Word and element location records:
** start **

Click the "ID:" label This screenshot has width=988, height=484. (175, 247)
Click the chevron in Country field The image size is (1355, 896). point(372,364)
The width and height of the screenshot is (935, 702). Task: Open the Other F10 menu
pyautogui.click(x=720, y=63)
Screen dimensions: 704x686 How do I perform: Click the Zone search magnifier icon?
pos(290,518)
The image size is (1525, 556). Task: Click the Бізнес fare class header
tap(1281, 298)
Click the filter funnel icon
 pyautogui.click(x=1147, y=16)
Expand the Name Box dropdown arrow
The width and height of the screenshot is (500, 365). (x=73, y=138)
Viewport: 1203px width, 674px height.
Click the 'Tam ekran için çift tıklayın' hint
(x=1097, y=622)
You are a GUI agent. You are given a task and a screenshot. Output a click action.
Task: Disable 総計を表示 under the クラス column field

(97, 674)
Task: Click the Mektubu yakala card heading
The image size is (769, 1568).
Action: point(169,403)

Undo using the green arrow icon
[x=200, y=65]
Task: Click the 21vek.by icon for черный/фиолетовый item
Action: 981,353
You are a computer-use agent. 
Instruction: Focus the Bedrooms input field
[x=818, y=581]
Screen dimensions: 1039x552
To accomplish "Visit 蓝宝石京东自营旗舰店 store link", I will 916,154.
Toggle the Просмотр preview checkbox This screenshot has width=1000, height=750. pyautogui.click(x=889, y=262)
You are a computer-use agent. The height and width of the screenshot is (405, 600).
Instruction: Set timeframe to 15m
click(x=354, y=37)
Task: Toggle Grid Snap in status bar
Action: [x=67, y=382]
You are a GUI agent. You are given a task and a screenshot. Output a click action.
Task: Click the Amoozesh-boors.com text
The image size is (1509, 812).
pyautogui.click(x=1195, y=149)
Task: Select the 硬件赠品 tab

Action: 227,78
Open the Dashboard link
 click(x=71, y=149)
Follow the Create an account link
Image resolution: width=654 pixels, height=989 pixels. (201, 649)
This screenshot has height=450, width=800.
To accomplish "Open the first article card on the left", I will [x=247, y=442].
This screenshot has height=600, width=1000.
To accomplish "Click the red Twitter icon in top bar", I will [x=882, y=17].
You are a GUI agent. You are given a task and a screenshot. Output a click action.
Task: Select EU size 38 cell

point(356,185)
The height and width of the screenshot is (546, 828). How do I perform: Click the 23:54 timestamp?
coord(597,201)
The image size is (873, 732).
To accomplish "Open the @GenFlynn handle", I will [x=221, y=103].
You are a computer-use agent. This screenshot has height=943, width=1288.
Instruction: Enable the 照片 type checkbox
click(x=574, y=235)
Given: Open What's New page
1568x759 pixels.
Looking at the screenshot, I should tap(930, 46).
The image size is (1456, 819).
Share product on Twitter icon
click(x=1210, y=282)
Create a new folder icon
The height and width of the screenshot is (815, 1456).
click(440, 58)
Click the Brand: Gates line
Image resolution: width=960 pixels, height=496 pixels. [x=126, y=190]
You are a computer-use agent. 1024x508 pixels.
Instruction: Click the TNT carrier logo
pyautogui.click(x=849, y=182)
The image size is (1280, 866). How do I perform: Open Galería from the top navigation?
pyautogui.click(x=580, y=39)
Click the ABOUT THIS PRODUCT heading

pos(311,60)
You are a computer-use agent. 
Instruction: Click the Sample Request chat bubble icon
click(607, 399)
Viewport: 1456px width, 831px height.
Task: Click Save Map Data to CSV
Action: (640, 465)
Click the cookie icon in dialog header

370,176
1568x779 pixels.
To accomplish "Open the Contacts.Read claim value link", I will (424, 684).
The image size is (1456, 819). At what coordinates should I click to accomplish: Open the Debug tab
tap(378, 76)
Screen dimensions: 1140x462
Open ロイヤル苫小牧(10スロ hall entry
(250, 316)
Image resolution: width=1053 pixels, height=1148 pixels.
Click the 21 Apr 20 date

** end **

> **Problem details**:
Retype the lines from the one containing "Image resolution: width=1053" through the end of the records, inclusive, without any changes.

> **Solution below**:
Image resolution: width=1053 pixels, height=1148 pixels.
Click the 21 Apr 20 date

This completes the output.